Australian Competition and Consumer Commission v Multigroup Distribution (No. 2)
[2002] FCA 251
•14 MARCH 2002
FEDERAL COURT OF AUSTRALIA
ACCC v Multigroup Distribution (No. 2) [2002] FCA 251
AUSTRALIAN COMPETITION AND CONSUMER COMMISSION v MULTIGROUP DISTRIBUTION SERVICES PTY LTD and OTHERS
No Q 157 of 2001
SPENDER J
BRISBANE
14 MARCH 2002
IN THE FEDERAL COURT OF AUSTRALIA
QUEENSLAND DISTRICT REGISTRY
Q 157 OF 2001
BETWEEN:
AUSTRALIAN COMPETITION AND CONSUMER COMMISSION
APPLICANTAND:
MULTIGROUP DISTRIBUTION SERVICES PTY LTD
ACN 001 227 890
FIRST RESPONDENTJOHN O'NEILE
SECOND RESPONDENTMALCOLM ROBERTS
THIRD RESPONDENTJUDGE:
SPENDER J
DATE OF ORDER:
14 MARCH 2002
WHERE MADE:
BRISBANE
THE COURT ORDERS THAT:
Order number 2 of the orders pronounced on 26 February 2002 be varied so that it reads:
“2. The respondent on the motion pay the costs of the applicant on the motion, to be taxed if not agreed, including any costs occasioned by the necessity to re-plead.”
Note: Settlement and entry of orders is dealt with in Order 36 of the Federal Court Rules.
IN THE FEDERAL COURT OF AUSTRALIA
QUEENSLAND DISTRICT REGISTRY
Q 157 OF 2001
BETWEEN:
AUSTRALIAN COMPETITION AND CONSUMER COMMISSION
APPLICANTAND:
MULTIGROUP DISTRIBUTION SERVICES PTY LTD
ACN 001 227 890
FIRST RESPONDENTJOHN O'NEILE
SECOND RESPONDENTMALCOLM ROBERTS
THIRD RESPONDENT
JUDGE:
SPENDER J
DATE:
14 MARCH 2002
PLACE:
BRISBANE
FURTHER REASONS FOR JUDGMENT
On 26 February 2002 I gave reasons ex tempore for the making of orders in relation to a claim by the third respondent to strike out the statement of claim as against him. These further reasons for judgment are directed to the Court orders that are recorded in respect of those reasons, as follows:
“1.The amended statement of claim as against the third respondent be struck out.
2.The respondent on the motion pay the costs of the applicant on the motion, to be taxed if not agreed.
3.Any fresh statement of claim as against the third respondent be filed within four weeks of today.”

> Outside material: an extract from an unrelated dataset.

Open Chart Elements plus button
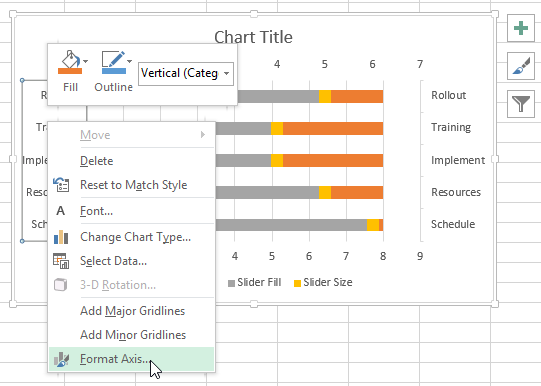Viewport: 541px width, 386px height. (x=521, y=28)
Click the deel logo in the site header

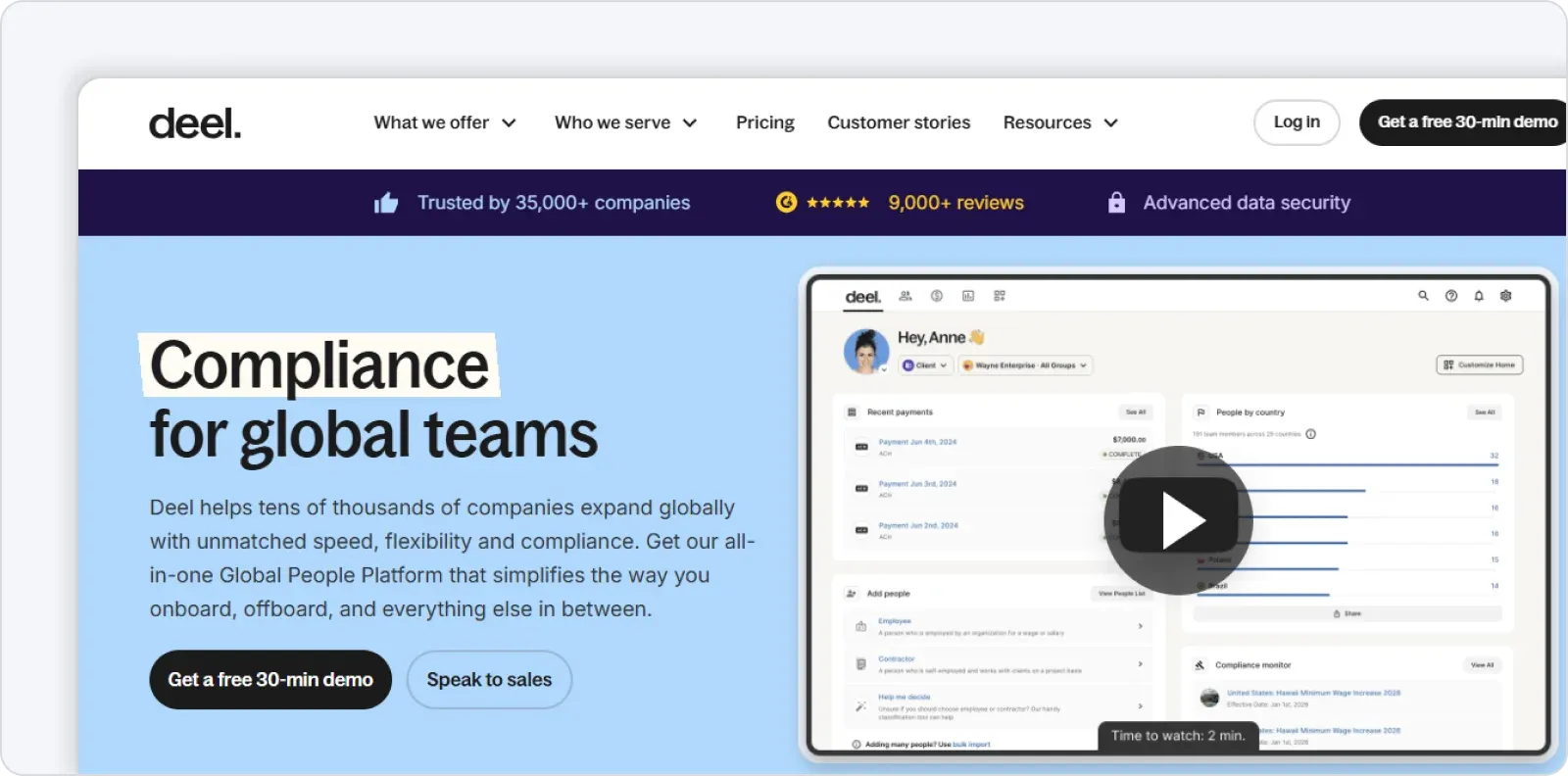(x=194, y=123)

Before formally pronouncing my reasons ex tempore, I said (at page 7 of the extract of transcript of the hearing on 26 February 2002):
“…I will hear you, Mr Peden [counsel for ACCC], in relation to costs, but the applicants on the motion should have their costs of the motion, and they should have the costs of pleading again to the statement of claim that you will - - -
MR PEDEN: Costs thrown away.
HIS HONOUR: Well, it really is the costs – yes, the costs thrown away by the necessity to re-plead.
MR PEDEN: If they end up with effectively the same pleading, then, there may not be any costs thrown away. That’s a question for taxation, obviously. …”
And later I said to Mr Kelly, counsel for the third respondent:
“So you should have the costs of the motion, the costs of and incidental to the motion, including any costs occasioned by the necessity to re-plead.
MR KELLY: Thank you, your Honour.”
In those circumstances, the Court orders that the order number 2 of the orders pronounced on 26 February 2002 be varied so that it reads: “The respondent on the motion pay the costs of the applicant on the motion, to be taxed if not agreed, including any costs occasioned by the necessity to re-plead.”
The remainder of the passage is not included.